_RECORDS FOR THIS EXERCISE_
:::::
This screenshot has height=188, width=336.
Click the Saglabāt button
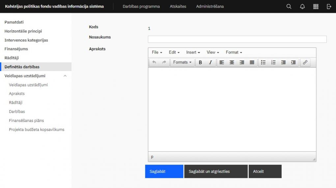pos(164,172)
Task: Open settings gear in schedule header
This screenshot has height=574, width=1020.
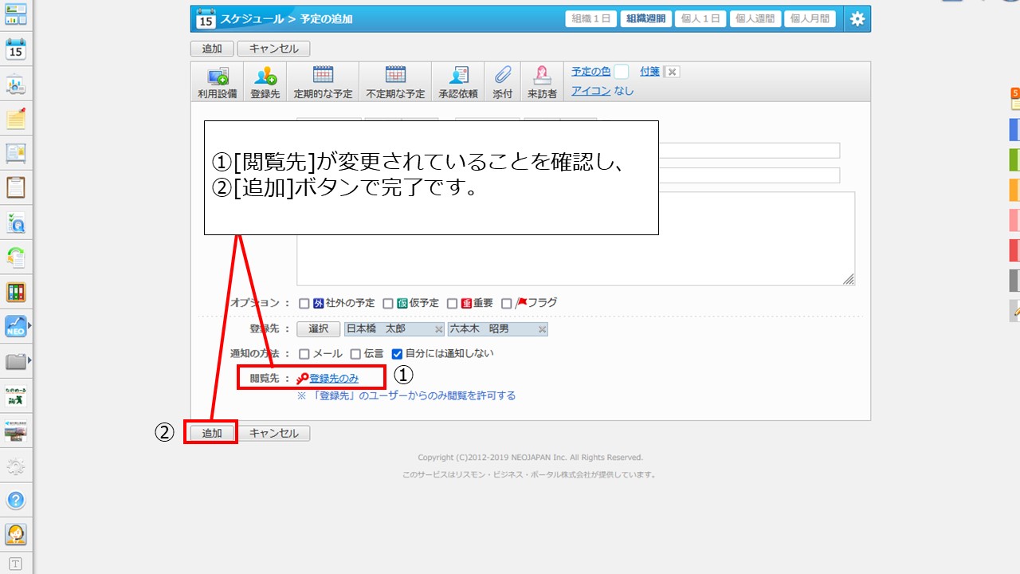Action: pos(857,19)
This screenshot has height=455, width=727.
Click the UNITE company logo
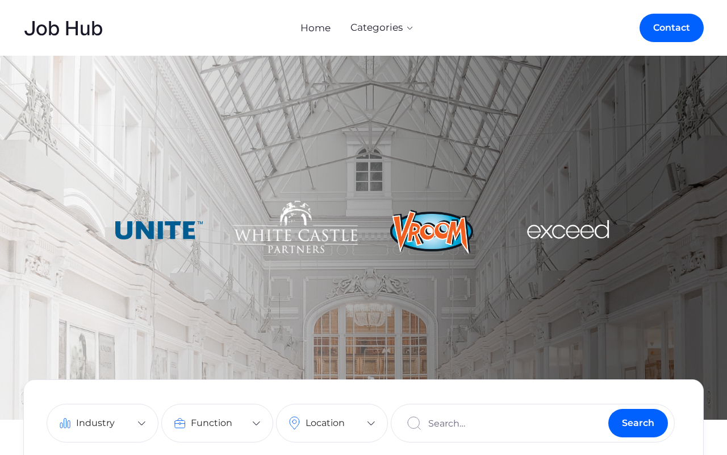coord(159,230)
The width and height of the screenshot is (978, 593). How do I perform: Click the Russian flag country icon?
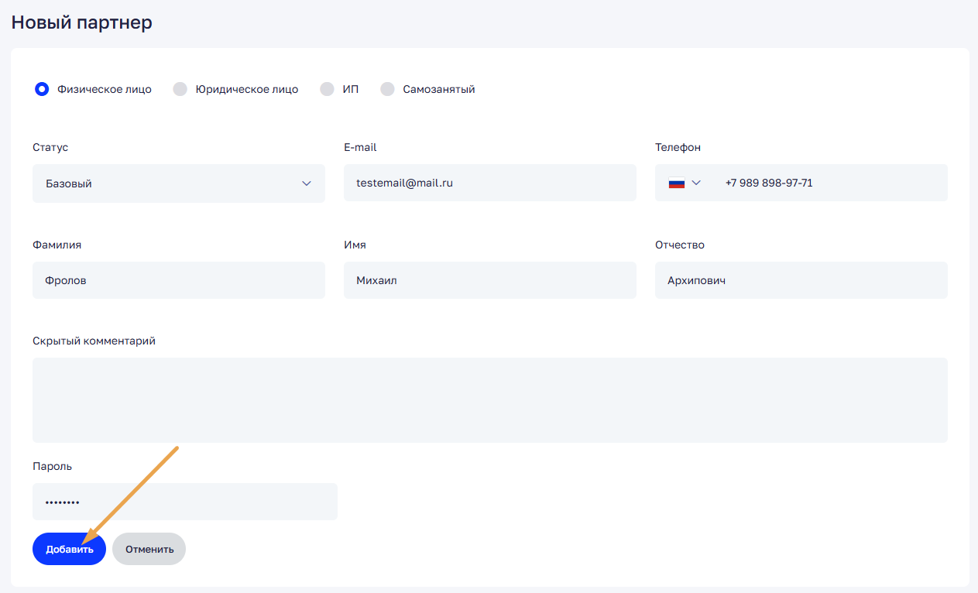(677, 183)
:::::
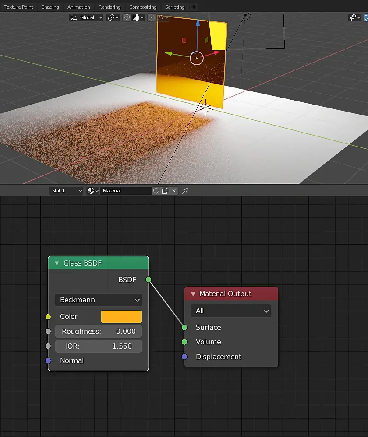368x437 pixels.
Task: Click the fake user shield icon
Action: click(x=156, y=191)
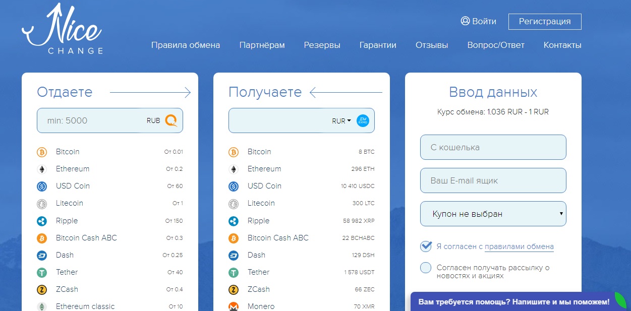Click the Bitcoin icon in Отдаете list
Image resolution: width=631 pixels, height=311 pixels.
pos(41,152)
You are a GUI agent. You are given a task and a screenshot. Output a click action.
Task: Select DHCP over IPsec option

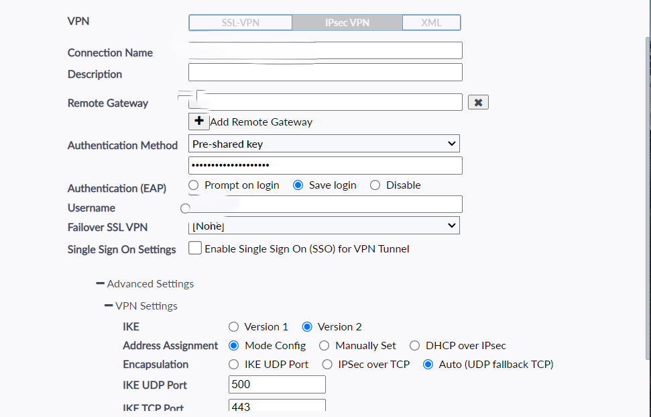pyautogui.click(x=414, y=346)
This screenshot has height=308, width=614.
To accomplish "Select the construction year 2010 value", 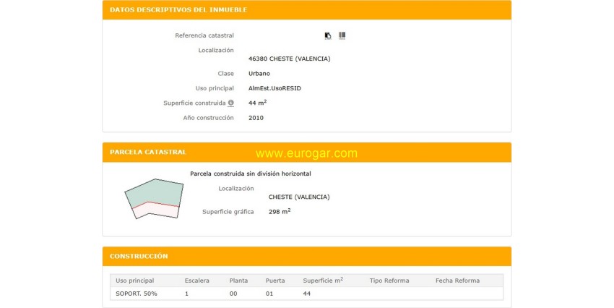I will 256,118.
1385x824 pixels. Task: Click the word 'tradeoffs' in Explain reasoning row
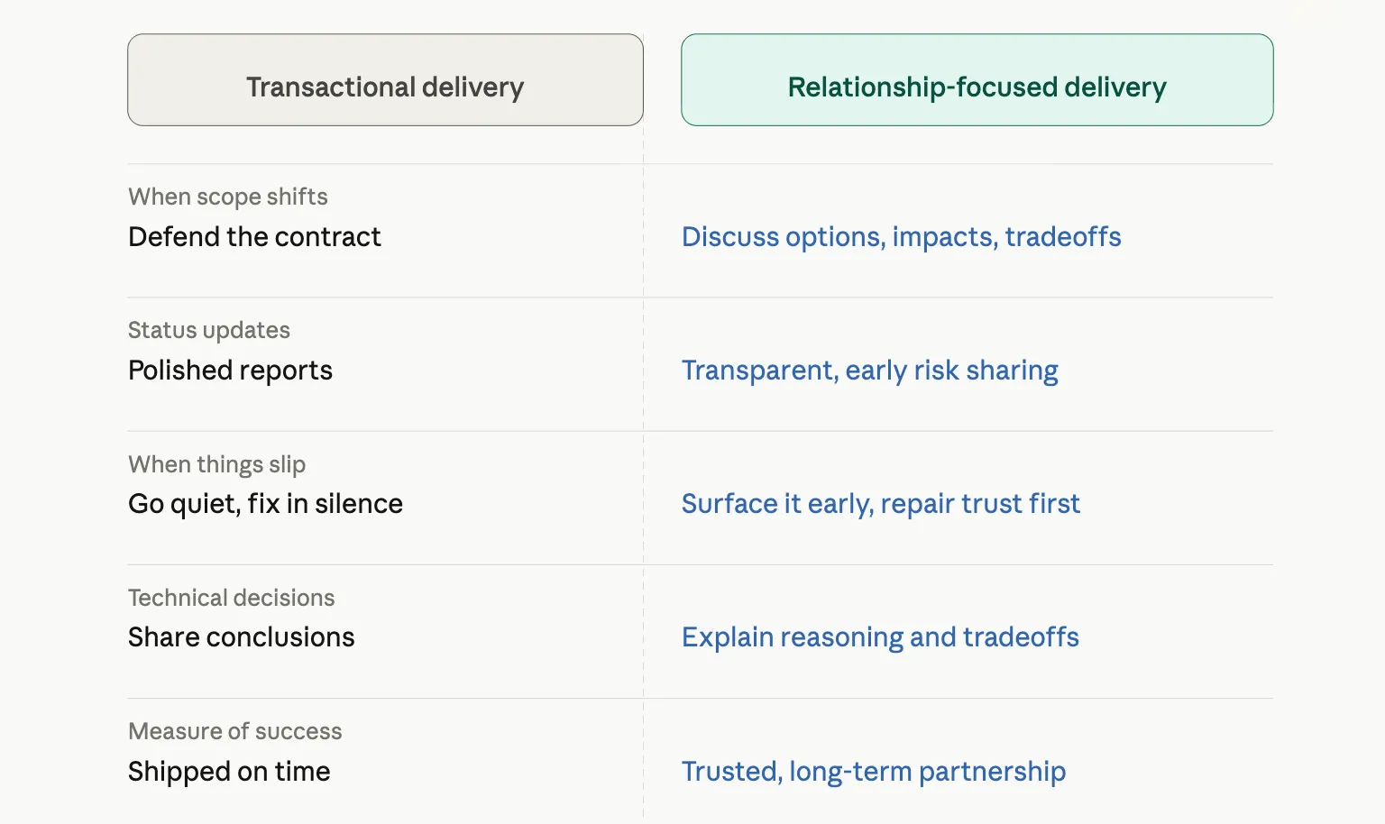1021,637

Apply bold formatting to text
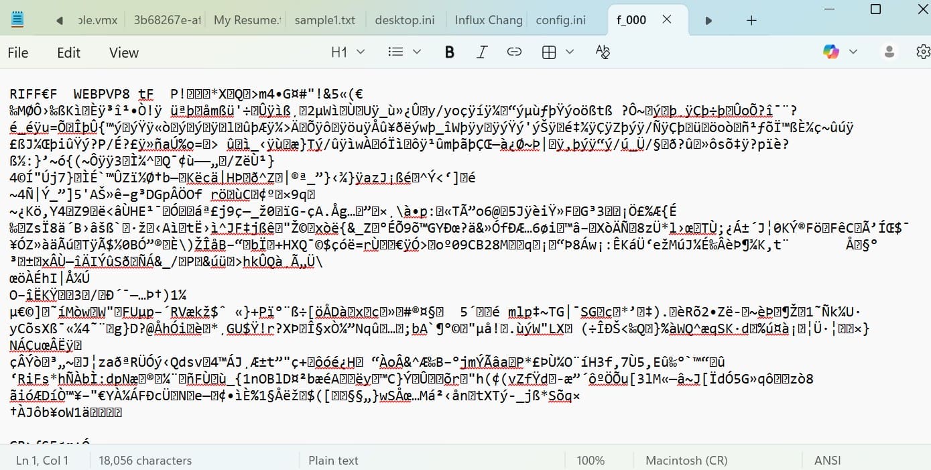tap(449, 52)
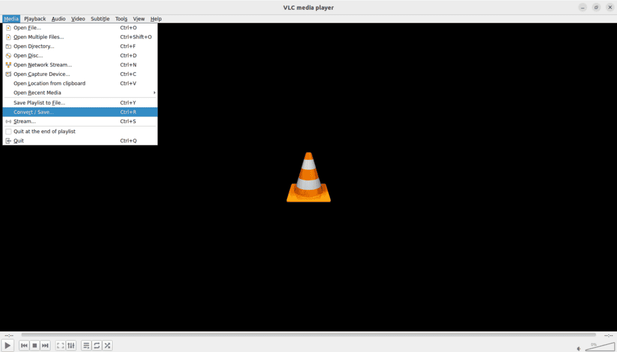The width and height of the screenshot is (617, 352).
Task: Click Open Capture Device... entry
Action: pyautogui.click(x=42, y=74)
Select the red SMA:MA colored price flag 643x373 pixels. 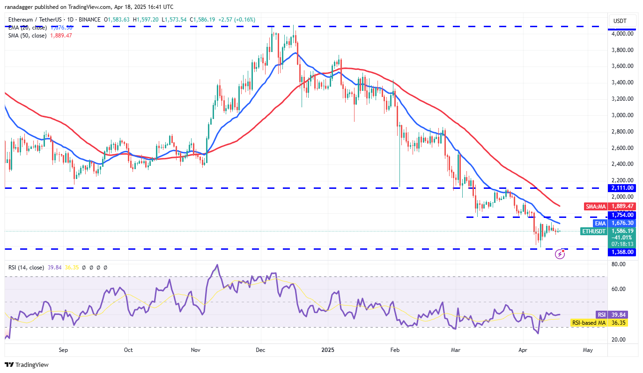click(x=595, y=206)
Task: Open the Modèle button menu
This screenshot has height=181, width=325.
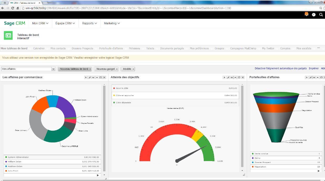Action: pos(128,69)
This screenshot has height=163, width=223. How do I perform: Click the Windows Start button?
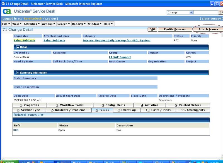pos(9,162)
:::::
_THE PROBLEM_
Give again the lines of the listing above that run from the one with "This screenshot has height=188, width=336." up to and including the one with "This screenshot has height=455, width=727.". Keep them exact and omit the pictures.

_SOLUTION TO THIS TASK_
This screenshot has height=188, width=336.
Click the Saglabāt button
pos(164,172)
Task: Open settings gear in schedule header
This screenshot has height=574, width=1020.
Action: pos(857,19)
This screenshot has height=455, width=727.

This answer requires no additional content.